■ Stored entries:

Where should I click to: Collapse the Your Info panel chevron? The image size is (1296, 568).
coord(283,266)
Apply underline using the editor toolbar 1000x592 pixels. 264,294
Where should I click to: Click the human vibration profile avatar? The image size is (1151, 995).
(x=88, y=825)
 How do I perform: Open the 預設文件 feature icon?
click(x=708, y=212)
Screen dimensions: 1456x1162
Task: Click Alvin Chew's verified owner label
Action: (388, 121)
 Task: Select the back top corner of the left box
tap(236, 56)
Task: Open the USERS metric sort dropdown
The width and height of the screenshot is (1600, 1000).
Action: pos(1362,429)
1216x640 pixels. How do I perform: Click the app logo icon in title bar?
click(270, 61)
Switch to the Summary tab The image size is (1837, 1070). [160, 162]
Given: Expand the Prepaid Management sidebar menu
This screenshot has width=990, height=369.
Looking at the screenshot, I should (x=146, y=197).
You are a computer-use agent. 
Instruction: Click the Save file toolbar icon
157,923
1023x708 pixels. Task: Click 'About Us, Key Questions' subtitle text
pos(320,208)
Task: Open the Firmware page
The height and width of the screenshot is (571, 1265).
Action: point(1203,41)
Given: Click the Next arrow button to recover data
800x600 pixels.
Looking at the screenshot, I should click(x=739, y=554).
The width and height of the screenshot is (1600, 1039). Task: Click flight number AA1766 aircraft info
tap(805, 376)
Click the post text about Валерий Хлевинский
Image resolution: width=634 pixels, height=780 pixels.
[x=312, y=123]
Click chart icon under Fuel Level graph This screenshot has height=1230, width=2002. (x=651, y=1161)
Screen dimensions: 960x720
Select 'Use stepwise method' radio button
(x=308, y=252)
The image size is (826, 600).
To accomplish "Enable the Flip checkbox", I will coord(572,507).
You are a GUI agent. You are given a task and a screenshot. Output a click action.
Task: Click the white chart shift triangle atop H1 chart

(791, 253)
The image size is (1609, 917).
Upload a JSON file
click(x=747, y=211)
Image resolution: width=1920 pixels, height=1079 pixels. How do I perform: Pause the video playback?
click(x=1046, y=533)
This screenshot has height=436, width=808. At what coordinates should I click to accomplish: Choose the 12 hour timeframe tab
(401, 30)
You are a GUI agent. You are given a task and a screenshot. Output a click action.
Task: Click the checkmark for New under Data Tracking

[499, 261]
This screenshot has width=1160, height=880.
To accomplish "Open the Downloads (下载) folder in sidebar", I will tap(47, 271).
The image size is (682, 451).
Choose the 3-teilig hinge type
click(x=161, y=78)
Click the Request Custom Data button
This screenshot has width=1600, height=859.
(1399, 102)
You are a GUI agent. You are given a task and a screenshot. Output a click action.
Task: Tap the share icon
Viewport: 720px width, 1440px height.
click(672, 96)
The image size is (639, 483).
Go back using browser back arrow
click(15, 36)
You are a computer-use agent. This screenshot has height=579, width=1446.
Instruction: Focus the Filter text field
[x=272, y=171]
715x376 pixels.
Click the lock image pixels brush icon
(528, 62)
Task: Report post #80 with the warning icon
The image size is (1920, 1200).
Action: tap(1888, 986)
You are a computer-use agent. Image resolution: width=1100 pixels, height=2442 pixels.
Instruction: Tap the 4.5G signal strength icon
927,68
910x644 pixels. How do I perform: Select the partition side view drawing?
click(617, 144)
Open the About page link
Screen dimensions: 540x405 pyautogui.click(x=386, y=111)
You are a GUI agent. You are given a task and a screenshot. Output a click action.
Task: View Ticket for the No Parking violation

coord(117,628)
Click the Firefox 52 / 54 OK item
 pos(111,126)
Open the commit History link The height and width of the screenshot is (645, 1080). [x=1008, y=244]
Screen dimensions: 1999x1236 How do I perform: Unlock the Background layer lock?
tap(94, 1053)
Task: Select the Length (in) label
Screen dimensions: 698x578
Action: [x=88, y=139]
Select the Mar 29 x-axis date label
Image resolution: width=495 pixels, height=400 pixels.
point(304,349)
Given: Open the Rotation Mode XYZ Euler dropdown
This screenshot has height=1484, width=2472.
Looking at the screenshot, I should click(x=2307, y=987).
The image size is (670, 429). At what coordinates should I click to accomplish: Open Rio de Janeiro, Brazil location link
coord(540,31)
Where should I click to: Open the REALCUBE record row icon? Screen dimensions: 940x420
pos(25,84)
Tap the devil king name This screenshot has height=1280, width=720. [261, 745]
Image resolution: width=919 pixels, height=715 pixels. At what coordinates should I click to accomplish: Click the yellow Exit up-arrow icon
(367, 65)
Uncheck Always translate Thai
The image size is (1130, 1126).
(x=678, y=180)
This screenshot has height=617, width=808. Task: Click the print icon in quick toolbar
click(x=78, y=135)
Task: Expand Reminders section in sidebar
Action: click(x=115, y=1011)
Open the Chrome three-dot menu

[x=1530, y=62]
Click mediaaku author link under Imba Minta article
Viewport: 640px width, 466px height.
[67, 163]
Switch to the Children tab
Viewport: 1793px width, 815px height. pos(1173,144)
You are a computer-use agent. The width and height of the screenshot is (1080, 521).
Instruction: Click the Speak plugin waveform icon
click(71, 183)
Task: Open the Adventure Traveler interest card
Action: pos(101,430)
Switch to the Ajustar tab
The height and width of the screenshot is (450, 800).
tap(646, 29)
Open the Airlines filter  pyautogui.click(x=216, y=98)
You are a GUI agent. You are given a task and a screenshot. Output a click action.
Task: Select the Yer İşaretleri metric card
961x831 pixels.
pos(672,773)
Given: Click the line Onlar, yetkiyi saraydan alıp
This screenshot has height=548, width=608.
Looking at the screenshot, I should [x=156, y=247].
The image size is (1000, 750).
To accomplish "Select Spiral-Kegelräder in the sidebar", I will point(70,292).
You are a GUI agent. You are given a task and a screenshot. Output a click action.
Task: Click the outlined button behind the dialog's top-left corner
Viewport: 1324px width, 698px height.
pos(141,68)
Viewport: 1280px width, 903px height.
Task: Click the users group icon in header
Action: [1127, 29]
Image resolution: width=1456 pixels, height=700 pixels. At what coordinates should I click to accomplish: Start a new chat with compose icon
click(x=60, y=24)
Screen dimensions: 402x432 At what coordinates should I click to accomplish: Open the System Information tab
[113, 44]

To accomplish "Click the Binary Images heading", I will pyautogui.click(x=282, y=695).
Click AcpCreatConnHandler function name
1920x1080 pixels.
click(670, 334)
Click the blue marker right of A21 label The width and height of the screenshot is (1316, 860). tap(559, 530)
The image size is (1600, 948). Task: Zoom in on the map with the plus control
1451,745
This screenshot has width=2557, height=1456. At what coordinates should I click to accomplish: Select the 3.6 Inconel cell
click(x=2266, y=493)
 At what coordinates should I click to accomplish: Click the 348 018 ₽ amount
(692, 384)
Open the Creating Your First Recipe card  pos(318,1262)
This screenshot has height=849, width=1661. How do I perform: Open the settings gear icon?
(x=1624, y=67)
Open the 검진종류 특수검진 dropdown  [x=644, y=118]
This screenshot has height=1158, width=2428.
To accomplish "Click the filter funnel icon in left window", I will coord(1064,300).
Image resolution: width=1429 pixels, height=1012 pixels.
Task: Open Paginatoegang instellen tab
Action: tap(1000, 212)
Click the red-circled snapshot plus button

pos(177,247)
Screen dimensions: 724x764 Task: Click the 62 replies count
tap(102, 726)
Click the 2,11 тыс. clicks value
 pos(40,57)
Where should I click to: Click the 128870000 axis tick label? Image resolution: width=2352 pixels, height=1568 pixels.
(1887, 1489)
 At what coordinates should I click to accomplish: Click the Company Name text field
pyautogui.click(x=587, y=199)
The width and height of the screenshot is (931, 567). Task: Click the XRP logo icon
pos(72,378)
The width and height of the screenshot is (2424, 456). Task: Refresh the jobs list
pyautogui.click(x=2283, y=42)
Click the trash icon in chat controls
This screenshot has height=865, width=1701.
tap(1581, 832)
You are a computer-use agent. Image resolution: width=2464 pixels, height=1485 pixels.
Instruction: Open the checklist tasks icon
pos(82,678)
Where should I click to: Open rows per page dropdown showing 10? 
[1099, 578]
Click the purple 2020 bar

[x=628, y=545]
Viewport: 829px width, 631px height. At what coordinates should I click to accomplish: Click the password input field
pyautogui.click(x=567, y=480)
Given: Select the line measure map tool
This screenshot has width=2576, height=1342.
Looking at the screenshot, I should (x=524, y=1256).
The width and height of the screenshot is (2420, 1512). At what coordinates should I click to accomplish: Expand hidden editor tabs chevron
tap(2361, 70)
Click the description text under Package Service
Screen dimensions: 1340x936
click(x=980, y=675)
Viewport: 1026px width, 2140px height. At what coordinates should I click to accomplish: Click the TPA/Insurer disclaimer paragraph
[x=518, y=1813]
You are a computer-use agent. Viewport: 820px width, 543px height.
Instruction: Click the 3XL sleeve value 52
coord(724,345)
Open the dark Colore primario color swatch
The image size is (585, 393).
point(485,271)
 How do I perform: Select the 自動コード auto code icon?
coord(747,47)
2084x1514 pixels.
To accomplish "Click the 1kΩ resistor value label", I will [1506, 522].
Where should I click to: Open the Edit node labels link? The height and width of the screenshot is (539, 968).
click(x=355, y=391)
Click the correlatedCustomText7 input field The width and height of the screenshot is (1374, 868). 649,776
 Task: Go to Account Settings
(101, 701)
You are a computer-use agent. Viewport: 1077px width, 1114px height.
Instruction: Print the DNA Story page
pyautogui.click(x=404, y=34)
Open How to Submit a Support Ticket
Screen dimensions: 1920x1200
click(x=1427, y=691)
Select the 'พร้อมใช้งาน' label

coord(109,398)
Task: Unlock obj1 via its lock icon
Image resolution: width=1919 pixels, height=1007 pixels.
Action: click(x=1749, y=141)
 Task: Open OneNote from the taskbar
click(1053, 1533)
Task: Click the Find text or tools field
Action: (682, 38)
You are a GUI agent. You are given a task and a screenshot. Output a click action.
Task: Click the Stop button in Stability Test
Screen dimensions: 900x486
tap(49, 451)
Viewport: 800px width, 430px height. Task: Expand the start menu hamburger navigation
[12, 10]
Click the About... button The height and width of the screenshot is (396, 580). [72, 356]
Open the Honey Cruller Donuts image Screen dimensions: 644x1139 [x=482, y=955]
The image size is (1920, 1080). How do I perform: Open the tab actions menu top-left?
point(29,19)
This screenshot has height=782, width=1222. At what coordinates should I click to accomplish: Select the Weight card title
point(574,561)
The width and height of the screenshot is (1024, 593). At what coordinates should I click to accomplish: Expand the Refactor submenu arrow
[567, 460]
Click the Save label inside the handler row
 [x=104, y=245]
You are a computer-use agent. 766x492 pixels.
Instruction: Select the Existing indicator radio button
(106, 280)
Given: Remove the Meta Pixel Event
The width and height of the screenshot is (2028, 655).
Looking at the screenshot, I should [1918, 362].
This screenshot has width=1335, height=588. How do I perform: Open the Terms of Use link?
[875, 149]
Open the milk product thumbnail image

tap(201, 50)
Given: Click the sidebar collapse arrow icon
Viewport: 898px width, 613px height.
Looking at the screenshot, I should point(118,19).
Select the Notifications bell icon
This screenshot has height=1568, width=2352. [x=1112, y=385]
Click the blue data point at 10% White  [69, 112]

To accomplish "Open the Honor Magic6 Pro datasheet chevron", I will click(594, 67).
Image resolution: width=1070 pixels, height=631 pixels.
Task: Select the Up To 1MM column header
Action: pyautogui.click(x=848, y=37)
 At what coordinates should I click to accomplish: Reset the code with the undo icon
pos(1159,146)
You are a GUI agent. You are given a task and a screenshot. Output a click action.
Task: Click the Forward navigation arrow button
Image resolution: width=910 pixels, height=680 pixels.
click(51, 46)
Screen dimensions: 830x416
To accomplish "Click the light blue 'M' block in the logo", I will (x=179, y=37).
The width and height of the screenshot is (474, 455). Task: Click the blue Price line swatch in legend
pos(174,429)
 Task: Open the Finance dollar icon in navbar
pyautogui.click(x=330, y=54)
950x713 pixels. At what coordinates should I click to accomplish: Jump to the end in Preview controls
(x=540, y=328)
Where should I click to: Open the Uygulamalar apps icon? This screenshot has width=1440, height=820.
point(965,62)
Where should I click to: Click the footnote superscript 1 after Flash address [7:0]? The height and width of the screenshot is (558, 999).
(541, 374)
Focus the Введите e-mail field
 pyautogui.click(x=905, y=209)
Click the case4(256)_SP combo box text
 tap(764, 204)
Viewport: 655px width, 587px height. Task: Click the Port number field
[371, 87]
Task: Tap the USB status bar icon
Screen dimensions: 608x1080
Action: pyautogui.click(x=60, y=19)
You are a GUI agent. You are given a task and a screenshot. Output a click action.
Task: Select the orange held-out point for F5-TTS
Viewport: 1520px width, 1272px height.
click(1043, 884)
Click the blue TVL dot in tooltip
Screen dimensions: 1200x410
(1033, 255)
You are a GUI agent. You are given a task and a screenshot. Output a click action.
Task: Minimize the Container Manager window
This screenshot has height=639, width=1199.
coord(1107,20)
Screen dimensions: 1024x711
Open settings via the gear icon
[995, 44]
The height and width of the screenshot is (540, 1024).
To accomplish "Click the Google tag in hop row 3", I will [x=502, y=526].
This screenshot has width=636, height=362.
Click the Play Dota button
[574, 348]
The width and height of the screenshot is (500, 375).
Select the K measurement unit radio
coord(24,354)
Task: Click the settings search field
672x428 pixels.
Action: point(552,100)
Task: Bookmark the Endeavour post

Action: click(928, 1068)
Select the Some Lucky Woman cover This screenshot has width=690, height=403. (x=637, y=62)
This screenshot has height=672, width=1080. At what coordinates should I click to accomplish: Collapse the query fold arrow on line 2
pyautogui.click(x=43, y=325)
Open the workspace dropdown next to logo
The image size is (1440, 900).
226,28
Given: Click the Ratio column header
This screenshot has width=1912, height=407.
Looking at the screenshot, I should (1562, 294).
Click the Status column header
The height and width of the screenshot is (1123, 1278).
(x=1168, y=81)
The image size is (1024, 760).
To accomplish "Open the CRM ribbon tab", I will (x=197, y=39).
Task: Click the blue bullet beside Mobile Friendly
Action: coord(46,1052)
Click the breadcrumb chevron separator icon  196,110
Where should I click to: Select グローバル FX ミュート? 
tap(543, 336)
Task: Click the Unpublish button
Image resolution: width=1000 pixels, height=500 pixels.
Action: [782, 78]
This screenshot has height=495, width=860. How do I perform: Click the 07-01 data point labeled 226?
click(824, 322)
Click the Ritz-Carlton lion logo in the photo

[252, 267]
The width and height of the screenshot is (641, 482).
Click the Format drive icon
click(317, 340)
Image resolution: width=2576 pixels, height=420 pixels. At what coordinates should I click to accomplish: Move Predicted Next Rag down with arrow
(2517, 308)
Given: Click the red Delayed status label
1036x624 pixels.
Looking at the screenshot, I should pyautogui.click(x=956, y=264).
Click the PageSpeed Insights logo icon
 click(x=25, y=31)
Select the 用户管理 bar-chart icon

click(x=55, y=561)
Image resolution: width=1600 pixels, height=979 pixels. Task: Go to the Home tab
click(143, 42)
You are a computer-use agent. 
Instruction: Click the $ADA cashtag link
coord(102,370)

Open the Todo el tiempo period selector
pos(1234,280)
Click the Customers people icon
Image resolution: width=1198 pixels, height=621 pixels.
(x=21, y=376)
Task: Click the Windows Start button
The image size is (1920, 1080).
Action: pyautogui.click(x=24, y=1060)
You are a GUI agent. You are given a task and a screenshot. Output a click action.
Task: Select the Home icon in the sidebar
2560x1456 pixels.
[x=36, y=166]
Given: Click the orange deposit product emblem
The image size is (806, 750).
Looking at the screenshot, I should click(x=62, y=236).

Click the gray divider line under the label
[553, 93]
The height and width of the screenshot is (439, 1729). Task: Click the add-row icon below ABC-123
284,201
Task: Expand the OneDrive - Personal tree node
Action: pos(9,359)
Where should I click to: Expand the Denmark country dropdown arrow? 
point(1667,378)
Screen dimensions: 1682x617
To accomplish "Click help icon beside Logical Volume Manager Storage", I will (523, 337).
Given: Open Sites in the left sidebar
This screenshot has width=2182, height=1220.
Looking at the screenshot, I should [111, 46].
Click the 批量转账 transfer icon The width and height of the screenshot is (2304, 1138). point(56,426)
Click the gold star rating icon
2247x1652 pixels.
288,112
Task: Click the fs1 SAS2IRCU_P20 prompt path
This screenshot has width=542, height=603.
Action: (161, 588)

■ SHORT PROBLEM: Reproduce word for word the part of the material that begins with the line containing "Viewport: 829px width, 631px" and ends with the line containing "Action: (682, 38)", including both of those lines.

■ RESPONSE TO THE EXERCISE:
Viewport: 829px width, 631px height. At what coordinates should I click to accomplish: Click the password input field
pyautogui.click(x=567, y=480)
Given: Select the line measure map tool
This screenshot has width=2576, height=1342.
Looking at the screenshot, I should (x=524, y=1256).
The width and height of the screenshot is (2420, 1512). At what coordinates should I click to accomplish: Expand hidden editor tabs chevron
tap(2361, 70)
Click the description text under Package Service
Screen dimensions: 1340x936
click(x=980, y=675)
Viewport: 1026px width, 2140px height. At what coordinates should I click to accomplish: Click the TPA/Insurer disclaimer paragraph
[x=518, y=1813]
You are a computer-use agent. Viewport: 820px width, 543px height.
Instruction: Click the 3XL sleeve value 52
coord(724,345)
Open the dark Colore primario color swatch
The image size is (585, 393).
point(485,271)
 How do I perform: Select the 自動コード auto code icon?
coord(747,47)
2084x1514 pixels.
To accomplish "Click the 1kΩ resistor value label", I will [1506, 522].
Where should I click to: Open the Edit node labels link? The height and width of the screenshot is (539, 968).
click(x=355, y=391)
Click the correlatedCustomText7 input field The width and height of the screenshot is (1374, 868). 649,776
 Task: Go to Account Settings
(101, 701)
You are a computer-use agent. Viewport: 1077px width, 1114px height.
Instruction: Print the DNA Story page
pyautogui.click(x=404, y=34)
Open How to Submit a Support Ticket
Screen dimensions: 1920x1200
click(x=1427, y=691)
Select the 'พร้อมใช้งาน' label

coord(109,398)
Task: Unlock obj1 via its lock icon
Image resolution: width=1919 pixels, height=1007 pixels.
Action: click(x=1749, y=141)
 Task: Open OneNote from the taskbar
click(1053, 1533)
Task: Click the Find text or tools field
Action: (682, 38)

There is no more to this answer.